# What you have to do
Please repeat the lines below exactly. Begin with the line containing "This screenshot has height=719, width=1000." and go on through the line containing "Click the SALIR".

[Stored items]
╭──

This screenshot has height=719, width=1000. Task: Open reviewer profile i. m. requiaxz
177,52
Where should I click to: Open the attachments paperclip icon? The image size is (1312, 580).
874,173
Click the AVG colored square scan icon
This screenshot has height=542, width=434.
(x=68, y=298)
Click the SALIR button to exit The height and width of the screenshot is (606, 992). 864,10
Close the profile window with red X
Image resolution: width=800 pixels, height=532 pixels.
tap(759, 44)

╰──
╭──

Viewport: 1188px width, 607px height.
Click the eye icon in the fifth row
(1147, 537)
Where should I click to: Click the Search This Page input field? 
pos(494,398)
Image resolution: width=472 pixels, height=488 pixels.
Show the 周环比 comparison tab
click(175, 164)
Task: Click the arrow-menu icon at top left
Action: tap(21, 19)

╰──

# Exercise result
This screenshot has height=719, width=1000. Task: Open reviewer profile i. m. requiaxz
177,52
Where should I click to: Open the attachments paperclip icon? The image size is (1312, 580).
874,173
Click the AVG colored square scan icon
This screenshot has height=542, width=434.
(x=68, y=298)
Click the SALIR button to exit The height and width of the screenshot is (606, 992). 864,10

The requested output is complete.